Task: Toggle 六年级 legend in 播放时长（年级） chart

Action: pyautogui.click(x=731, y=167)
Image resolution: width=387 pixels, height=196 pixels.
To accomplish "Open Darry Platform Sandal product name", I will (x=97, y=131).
.....
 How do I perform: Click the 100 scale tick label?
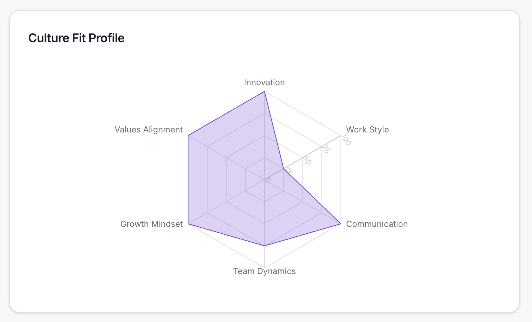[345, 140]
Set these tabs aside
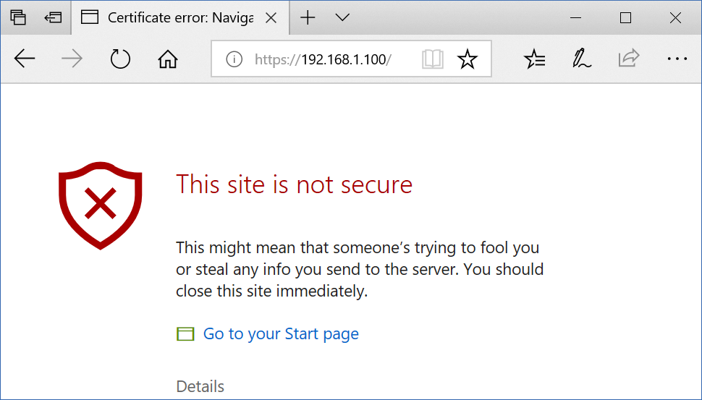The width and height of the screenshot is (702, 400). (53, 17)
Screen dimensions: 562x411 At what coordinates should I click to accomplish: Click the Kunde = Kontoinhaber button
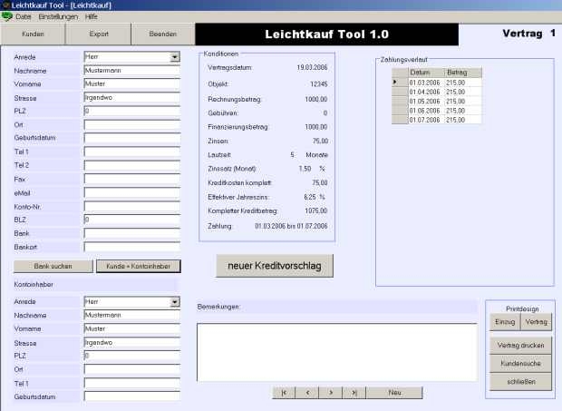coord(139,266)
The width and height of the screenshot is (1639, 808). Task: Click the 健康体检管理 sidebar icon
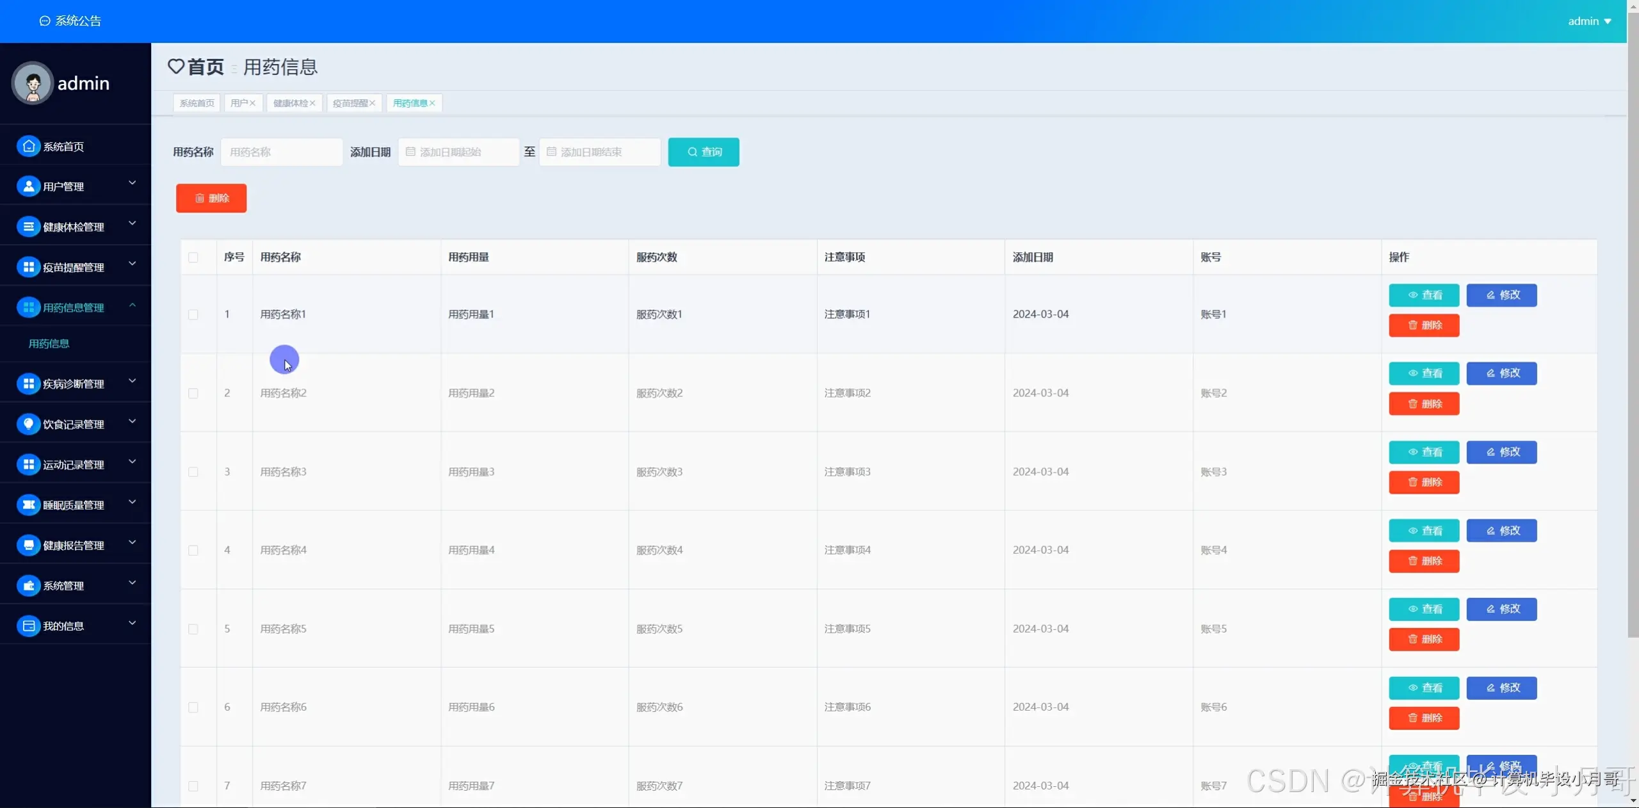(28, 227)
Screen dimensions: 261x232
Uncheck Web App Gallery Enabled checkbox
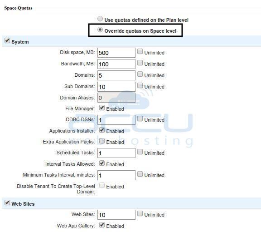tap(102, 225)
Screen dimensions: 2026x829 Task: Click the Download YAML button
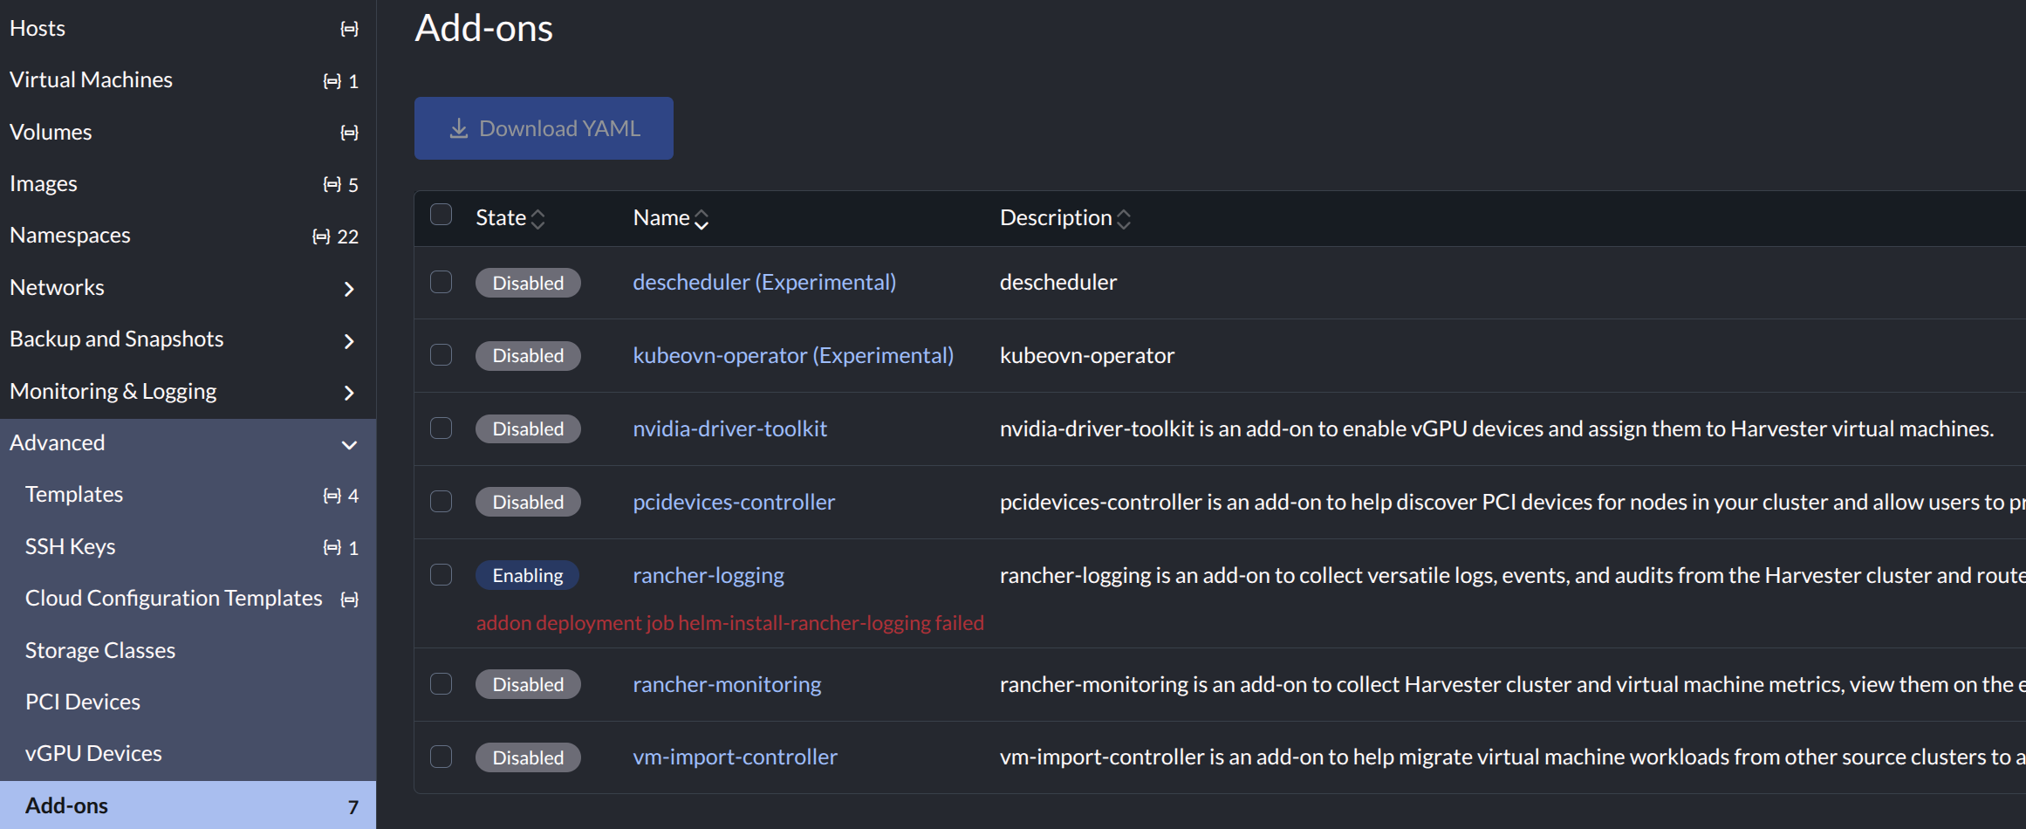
.....
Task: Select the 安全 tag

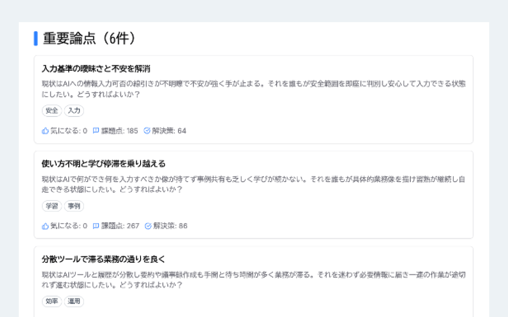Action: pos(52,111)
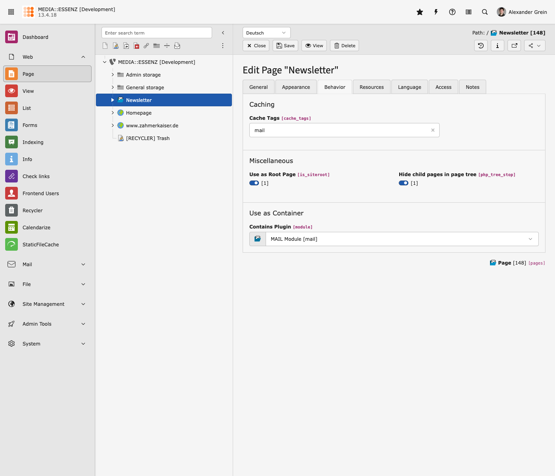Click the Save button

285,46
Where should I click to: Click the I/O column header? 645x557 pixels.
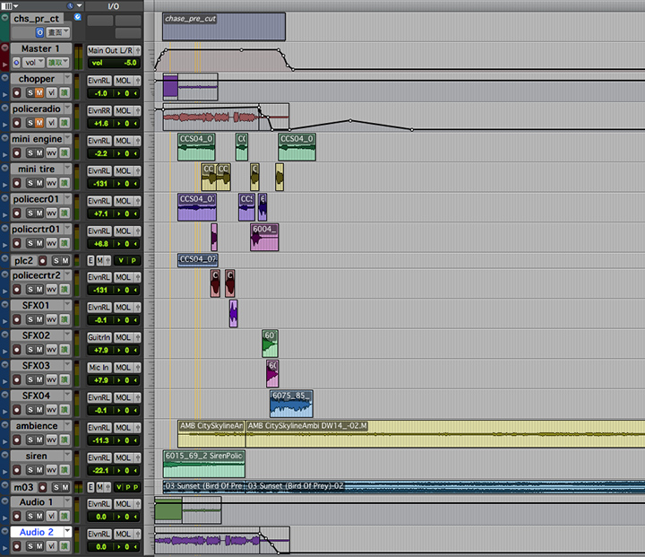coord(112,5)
.....
The task
Copy the material between the lines holding "Task: Toggle 六年级 legend in 播放时长（年级） chart" and "will (x=97, y=131).", inclusive, reproducing each line without any change.

Complete output
Task: Toggle 六年级 legend in 播放时长（年级） chart

Action: pyautogui.click(x=731, y=167)
Image resolution: width=387 pixels, height=196 pixels.
To accomplish "Open Darry Platform Sandal product name", I will (x=97, y=131).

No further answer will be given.